Curved mosquito clips were used to elevate and separate the tissues before possible division. We often use surgical magnification to find the small arterial branch which usually overlies the main trunk of the nerve. The stylomastoid artery (SMA) is routinely used as a surgical landmark to identify the FN; this arterial branch may be divided later if necessary. Depending upon the location of the lesion, we work across a broad front tracing the facial nerve branches to the borders of the specimen. The wound is irrigated and the patient placed in a head down position and an anaesthetic Valsalva manoeuvre is carried out. Judicious haemostasis with cautery and ties is carried out before a large 'Haemovac' drain is carefully placed and the incision closed in layers with absorbable suture to deep tissues.
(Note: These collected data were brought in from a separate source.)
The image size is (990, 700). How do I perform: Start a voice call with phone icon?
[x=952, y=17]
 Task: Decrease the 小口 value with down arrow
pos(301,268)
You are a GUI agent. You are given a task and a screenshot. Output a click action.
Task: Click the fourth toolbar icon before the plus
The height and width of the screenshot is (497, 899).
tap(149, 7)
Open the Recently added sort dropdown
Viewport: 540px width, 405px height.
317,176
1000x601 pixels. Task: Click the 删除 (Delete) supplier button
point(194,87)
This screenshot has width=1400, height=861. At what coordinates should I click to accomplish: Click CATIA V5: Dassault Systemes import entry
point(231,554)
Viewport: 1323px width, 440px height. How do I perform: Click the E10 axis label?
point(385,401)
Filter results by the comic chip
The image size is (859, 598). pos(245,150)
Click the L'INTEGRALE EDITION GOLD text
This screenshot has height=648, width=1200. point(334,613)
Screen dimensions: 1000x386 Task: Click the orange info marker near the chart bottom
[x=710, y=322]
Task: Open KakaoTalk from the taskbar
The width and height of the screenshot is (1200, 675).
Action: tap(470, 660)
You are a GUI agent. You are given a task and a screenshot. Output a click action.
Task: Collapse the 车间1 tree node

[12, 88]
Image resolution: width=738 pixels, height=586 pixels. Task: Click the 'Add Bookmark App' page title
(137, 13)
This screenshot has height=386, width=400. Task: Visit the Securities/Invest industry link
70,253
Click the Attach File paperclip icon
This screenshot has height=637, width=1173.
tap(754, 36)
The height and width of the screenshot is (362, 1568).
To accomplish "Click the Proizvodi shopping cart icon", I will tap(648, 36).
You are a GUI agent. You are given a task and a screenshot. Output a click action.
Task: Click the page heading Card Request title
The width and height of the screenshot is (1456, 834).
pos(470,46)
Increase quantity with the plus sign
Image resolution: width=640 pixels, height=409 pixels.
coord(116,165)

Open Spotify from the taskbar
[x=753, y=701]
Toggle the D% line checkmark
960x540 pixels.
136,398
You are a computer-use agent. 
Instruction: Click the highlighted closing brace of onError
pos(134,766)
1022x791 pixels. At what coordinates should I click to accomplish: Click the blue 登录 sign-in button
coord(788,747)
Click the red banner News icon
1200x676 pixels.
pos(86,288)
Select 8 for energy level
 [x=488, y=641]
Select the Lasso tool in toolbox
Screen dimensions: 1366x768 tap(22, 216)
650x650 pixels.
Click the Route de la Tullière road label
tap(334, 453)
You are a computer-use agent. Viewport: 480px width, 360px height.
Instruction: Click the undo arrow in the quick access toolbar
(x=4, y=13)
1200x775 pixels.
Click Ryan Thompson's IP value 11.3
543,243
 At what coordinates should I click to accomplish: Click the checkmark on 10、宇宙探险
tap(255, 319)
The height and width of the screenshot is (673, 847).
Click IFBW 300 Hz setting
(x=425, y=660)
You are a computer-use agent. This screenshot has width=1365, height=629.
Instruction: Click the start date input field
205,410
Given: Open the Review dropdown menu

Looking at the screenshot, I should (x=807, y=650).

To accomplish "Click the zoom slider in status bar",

Cadaveric dissection was performed via a cervico-mastoid-facial incision and standard dissection was performed as described above. Clinical and gross anatomical photography was obtained from a Fujifilm Finepix 2 Megapixel Digital Camera, all surgical instruments were obtained from the Downs surgical® catalogue.

Results

After prospective review of a 100 parotidectomies, we can consistently identify a supplying vessel, the stylomastoid artery. Following this vessel, a few millimetres inferiorly and medially, we have gone on to identify the facial nerve trunk, which it supplies, with relative ease (Figure 1). This has potentially shortened the overall mean duration of the operation however this is not a controlled primary outcome measure and is purely anecdotal. We would wish to advocate careful and timely dissection rather than 'rushed' surgery that may jeopardise patient outcomes.
Figure 1

Intraoperative dissection: showing stylomastoid artery located just above and superior to the facial nerve. Inset shows a magnified view. N: nerve, a: sytlomastoid artery.

After further cadaveric dissections (50 hemifaces), we determined this to be the SMA which is known to supply the facial nerve whilst accompanying it through the stylomastoid foramen. The arterial nature of the vessel was confirmed histologically.

In 80 of the 100 clinical cases, the SMA was clearly identified but in only 56 cases was it possible to determine the origin of stylomastoid artery from either the occipital artery or the posterior auricular artery during the dissection. In 8 cases the SMA was unhelpful because of previous soiling of the operative field with blood. The initial dissection technique must be meticulous and gentle to avoid this problem. In the cadaveric study, the post mortem changes in 4 specimens precluded location of the nerve just by using this technique (Table 2). The origin of the SMA is from one of the posterior branches of the external carotid artery that travel along the medial border of the posterior belly of the digastric muscle (Figure 2). We believe the vessel to be a minor branch of the occipital artery (in over three quarters of patients) and less frequently a branch of the posterior auricular artery (in nearly one quarter of patients) (Figure 3). The existence of this artery should now be common surgical knowledge.
Figure 2

Cadaveric dissection: displaying the stylomastoid artery (SMA) and underlying nerve (VII) located inferiomedially. Inset shows magnified view with nylon between nerve and artery. The Mastoid process has been detached and sternomastoid muscle reflected inferiorly, with the cut posterior belly of the digastric muscle (PBD) displayed. Showing this vessel to be a branch of the occipital artery (OA).

Figure 3

Cadaveric dissection: showing the stylomastoid artery above the nerve with nylon between; this dissection revealed the artery to be a branch of the posterior auricular artery.

Discussion

In order to have safe and effective parotid gland surgery, knowledge of the anatomical landmarks to the facial nerve is essential. A wide range of landmarks have been reported in the literature. However, the reliability of these landmarks is still one of the main concerns since there is no conclusive evidence that any one landmark is better than the rest [48].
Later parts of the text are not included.